Da poco meno di un mese si sono concluse le elezioni nella nostra regione.
L'udc conferma la presenza di 2 consiglieri nell'assemblea regionale ma la percentuale dei voti, riportata dalle singole province, non aumenta anzi tende a diminuire.
E' evidente che il partito sopravvive ma questo stato non può durare all'infinito.
La scelta di andare da soli, ponendosi come alternativa sia al PD che PDL, fu a suo tempo coraggiosa ma quel terz polo tanto auspicato non è mai decollato e probabilmente non decollerà mai.
Infatti se è vero che il bipartitismo non trova terreno fertile in Italia è altrettanto vero ed evidente che il sistema bipolare sembra affermarsi nella cultura politica nazionale.
E ciò, a parer mio, pone due questioni al nostro partito: abbandonare l'attuale posizione solitaria, talvolta definita da molti come ambigua, e assumersi la responsabilità di un profondo rinnovamento sia organico che politico.
Negli utlimi anni, si è assisitito ad un immobilismo e mancanza di dinamismo all'interno del partito e sicuramente causa di tutto ciò è da individuare in una struttura troppo verticistica e direi anche romanocentrica.
Ci siamo sempre vantati e cantati di essere l'unico partito a fare congressi e sempre abbiamo demonizzato la PDL ancorata e capitanata da un uomo solo.
Ma quel modello leaderistico, quasi feudale, è stato anche da noi ricalcato sia a livello nazionale che regionale.

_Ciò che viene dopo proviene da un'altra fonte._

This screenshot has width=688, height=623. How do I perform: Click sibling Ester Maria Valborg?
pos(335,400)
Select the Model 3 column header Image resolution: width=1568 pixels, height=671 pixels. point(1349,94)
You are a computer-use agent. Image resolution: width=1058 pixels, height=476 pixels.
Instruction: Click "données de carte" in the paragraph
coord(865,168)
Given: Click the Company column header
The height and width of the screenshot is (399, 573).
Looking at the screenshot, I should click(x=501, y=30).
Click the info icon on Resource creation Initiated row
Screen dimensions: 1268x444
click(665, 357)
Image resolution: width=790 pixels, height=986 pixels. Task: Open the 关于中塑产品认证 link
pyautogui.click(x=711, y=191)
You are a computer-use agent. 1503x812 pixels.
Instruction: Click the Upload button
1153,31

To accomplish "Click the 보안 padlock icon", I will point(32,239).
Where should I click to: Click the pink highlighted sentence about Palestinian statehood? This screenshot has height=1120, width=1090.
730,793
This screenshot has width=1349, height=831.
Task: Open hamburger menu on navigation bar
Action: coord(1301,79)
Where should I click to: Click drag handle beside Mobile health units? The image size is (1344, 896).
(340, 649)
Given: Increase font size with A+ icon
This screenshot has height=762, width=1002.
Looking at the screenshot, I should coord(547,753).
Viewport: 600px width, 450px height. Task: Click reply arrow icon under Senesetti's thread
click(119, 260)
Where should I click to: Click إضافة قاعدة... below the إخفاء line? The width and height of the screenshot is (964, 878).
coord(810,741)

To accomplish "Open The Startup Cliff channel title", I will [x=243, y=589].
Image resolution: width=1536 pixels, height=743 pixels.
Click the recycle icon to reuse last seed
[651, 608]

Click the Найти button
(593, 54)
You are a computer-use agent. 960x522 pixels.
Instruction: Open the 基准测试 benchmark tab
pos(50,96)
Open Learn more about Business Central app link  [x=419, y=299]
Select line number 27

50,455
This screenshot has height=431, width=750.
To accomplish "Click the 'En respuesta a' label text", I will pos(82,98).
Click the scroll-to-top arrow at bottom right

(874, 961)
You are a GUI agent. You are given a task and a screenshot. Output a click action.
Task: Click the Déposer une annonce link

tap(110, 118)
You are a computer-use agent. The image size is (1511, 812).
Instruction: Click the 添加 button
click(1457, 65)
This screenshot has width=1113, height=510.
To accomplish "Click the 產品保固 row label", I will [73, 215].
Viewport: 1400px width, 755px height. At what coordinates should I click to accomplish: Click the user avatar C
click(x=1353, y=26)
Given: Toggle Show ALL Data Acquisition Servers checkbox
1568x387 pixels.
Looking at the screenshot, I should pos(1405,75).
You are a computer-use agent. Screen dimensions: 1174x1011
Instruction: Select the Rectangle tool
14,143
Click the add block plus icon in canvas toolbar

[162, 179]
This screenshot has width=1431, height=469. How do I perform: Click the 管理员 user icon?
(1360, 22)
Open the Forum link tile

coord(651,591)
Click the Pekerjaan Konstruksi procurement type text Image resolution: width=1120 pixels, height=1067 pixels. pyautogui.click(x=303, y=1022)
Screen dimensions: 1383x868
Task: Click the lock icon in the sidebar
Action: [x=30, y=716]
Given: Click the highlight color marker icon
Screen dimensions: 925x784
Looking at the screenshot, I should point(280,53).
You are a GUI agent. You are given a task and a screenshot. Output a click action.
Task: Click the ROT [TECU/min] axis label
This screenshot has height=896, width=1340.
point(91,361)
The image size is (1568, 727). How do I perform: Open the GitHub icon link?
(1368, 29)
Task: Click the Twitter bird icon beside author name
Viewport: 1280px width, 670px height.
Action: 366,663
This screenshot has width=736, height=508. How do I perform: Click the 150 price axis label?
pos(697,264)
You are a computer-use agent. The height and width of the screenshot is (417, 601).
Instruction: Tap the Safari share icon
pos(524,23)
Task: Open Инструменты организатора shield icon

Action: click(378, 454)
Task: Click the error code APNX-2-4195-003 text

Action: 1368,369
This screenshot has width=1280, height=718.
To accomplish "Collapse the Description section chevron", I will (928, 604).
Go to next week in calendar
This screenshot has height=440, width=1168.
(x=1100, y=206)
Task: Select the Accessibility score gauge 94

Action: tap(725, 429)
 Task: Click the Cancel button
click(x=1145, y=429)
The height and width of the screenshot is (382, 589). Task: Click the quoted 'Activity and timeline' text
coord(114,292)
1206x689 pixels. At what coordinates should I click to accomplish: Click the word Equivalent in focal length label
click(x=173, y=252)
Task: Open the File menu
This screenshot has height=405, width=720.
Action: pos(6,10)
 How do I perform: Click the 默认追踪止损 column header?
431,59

Sicuramente è così anche nella nostra Toscana, da sempre considerata come un caso disperato e di conseguenza abbandonata a sè stessa ad ogni tornata elettorale e se riusciamo ad esprimere un paio di parlamentari è tutto grasso che cola.
E siccome nessuno crede nell'udc toscano (e purtroppo nemmeno i nostri parlamentari), si preferisce gestire la barca sperando che non affondi.
Emblema di questo immobilismo è un congresso atteso dal 2003, la cui mancata celebrazione ( e direi anche non voluta convocazione sia da parte del gotha nazionale che regionale) ha prodotto una classe datata e una proposta politica sempre meno appetibile
Fondamentale, quindi, un rinnovamento, altrimenti il rischio è che la la barca affondi.
Rinnovamento che anzitutto deve partire dall'interno del partito toscano con la celebrazione del congresso, a mio parere oramai ineluttabile alla luce del mediocre risultato elettorale.
Ritengo che questa sia l'unica strada da percorrere: inutile e vano sperare (come ultimamente avvenuto) nelle disgrazie altrui o in progetti nati e morti in una notte come la costituente di centro.
Un congresso dal quale deve essere rilanciato un partito capace di muoversi anche autonomanente, che sappia fare delle proposte nuove ma concrete, che abbia una linea politica definita, che sapia fare delle scelte anche se radicali, che non si ponga come l'unico e strenuo paladino di valori tradizionali.